Les produits issus de l’agriculture sont particulièrement menacés, la ‘faute’ surtout aux restrictions de mouvements et aux ‘comportements d’aversion de base’ des travailleurs, selon la FAO, soit les craintes de contagion qui ‘pourraient exacerber l’effet sur la consommation alimentaire, en réduisant les visites sur les marchés alimentaires’.

‘Nous constatons cependant déjà des difficultés en termes de logistique impliquant le transport des aliments, et l’impact de la pandémie sur le secteur de l’élevage en raison de l’accès réduit aux aliments pour animaux et de la capacité réduite des abattoirs, comme ce fut le cas en Chine’, indique l’organisation.
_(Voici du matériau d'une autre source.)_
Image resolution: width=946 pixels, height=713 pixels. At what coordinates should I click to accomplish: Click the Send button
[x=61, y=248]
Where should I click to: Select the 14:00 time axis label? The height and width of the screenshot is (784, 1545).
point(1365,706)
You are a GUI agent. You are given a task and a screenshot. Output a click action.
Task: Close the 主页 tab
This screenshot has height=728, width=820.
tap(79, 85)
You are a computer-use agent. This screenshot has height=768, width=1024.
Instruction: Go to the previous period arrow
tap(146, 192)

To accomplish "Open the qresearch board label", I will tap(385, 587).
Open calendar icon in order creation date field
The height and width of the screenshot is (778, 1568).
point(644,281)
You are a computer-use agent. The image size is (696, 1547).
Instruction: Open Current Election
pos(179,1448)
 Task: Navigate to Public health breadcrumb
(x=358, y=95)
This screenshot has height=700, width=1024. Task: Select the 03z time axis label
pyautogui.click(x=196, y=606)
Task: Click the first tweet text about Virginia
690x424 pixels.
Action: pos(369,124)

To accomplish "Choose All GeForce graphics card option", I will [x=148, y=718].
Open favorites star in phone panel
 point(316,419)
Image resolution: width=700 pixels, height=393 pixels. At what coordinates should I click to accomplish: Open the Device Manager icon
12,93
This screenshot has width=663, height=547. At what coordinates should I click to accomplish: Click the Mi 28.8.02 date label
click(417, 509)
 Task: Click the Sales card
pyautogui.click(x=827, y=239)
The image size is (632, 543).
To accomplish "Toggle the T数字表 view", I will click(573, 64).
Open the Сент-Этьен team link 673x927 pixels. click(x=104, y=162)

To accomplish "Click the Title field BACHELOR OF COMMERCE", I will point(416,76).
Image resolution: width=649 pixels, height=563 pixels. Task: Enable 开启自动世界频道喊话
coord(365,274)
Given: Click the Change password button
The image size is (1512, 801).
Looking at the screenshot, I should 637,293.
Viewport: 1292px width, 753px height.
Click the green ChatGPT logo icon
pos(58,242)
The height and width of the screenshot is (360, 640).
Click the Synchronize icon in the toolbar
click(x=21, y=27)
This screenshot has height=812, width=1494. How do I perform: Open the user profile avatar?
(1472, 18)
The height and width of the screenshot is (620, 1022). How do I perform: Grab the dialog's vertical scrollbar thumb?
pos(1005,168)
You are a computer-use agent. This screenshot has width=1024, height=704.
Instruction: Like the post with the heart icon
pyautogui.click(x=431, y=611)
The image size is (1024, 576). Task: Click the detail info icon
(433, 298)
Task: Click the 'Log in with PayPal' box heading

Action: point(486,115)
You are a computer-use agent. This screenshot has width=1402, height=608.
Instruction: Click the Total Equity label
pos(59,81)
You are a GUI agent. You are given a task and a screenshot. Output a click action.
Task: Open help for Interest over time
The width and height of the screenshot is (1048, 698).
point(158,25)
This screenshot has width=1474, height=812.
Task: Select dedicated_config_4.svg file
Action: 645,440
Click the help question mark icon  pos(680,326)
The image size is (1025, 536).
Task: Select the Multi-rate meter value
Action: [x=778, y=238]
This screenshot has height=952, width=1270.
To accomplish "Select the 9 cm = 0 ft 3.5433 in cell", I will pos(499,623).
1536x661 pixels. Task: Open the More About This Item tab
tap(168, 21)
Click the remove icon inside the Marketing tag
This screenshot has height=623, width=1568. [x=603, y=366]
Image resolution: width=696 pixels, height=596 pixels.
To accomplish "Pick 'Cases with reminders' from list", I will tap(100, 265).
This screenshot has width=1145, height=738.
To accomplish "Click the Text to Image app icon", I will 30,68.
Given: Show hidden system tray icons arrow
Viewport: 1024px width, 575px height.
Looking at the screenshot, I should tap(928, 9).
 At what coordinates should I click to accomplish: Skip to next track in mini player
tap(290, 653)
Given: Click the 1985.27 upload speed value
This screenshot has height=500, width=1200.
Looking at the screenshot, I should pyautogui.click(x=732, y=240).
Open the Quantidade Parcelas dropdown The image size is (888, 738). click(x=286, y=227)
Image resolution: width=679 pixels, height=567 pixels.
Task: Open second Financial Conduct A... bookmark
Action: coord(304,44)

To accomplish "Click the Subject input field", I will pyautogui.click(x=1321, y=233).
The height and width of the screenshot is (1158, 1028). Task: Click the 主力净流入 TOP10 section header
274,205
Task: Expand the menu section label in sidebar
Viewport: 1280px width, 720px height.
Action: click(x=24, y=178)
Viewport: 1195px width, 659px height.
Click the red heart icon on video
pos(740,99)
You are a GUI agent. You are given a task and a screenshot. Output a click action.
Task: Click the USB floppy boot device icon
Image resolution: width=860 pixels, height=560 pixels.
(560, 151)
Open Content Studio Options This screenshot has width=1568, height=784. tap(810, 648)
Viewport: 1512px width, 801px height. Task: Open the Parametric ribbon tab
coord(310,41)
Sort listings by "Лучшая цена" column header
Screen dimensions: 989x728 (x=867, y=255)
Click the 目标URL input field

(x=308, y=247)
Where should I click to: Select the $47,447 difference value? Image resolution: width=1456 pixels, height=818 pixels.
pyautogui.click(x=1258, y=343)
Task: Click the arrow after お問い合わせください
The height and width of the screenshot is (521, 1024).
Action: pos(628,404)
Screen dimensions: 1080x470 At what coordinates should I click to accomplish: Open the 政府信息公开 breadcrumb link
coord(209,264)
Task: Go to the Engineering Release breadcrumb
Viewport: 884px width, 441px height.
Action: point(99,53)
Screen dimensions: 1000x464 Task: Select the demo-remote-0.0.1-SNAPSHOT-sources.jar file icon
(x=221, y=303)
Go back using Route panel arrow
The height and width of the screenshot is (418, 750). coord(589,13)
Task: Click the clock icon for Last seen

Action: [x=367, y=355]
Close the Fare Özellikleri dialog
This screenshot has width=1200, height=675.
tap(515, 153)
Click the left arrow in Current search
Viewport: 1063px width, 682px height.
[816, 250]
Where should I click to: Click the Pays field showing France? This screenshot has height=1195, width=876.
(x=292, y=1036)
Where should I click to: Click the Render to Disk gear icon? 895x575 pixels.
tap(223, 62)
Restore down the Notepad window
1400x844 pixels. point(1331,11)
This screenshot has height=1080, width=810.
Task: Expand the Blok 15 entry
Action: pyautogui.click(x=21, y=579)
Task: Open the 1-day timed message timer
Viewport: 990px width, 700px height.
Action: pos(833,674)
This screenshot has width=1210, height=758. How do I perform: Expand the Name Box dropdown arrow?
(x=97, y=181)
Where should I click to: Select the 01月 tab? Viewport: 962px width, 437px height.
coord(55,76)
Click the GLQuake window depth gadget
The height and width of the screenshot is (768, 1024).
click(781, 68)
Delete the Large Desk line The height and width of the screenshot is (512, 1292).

Si nous sommes encore éloignés de telles perturbations grâce aux approvisionnements assurés, la viande et les denrées périssables pourraient dans un futur proche subir des pics de prix en raison de leur plus grande valeur. L’huile de palme est également sévèrement menacée par une pénurie. La FAO estime que ce ne sera pas le cas pour les principaux produits de base qui sont toujours en quantité suffisante.

Restrictions

Cependant, les restrictions prises par les pays pour réserver des approvisionnements stratégiques augmenteraient les risques de pénurie. ‘Certains pays pourraient recourir à des restrictions commerciales ou à un stockage agressif dans le but de préserver la sécurité alimentaire, ce qui pourrait rapidement faire grimper et soutenir les prix des céréales et des oléagineux’, indique l’entreprise d’analyse Fitch Solutions.

Ces pays, ce sont surtout le Vietnam, qui a freiné les exportations de riz, et la Russie, qui a cessé les exportations de céréales transformées. Les pays du Moyen-Orient, la Chine, le Japon et la Corée du Sud font par ailleurs partie des plus exposés à une hausse des prix alimentaires, en raison de leurs importantes importations en nourriture.

Une pénurie en Belgique?

Chez nous, de telles perturbations ne sont pas à l’ordre du jour, malgré les images de supermarchés envahis ou vidés. ‘Il y a des millions et des millions d’articles de nourriture en stock’, déclarait il y a deux semaines la Première ministre Sophie Wilmès. Entre-temps, la situation a changé et de nouvelles mesures de confinement ont été adoptées. Mais les magasins alimentaires restent ouverts.

À l’échelle européenne, la Commission tente de fluidifier au maximum les échanges intra-communautaires de produits agricoles, indique le Sillon belge. Le secteur est pourtant inquiet et demande à l’institution de prendre ‘toutes les mesures possibles pour éviter une rupture d’approvisionnement et une flambée des prix’.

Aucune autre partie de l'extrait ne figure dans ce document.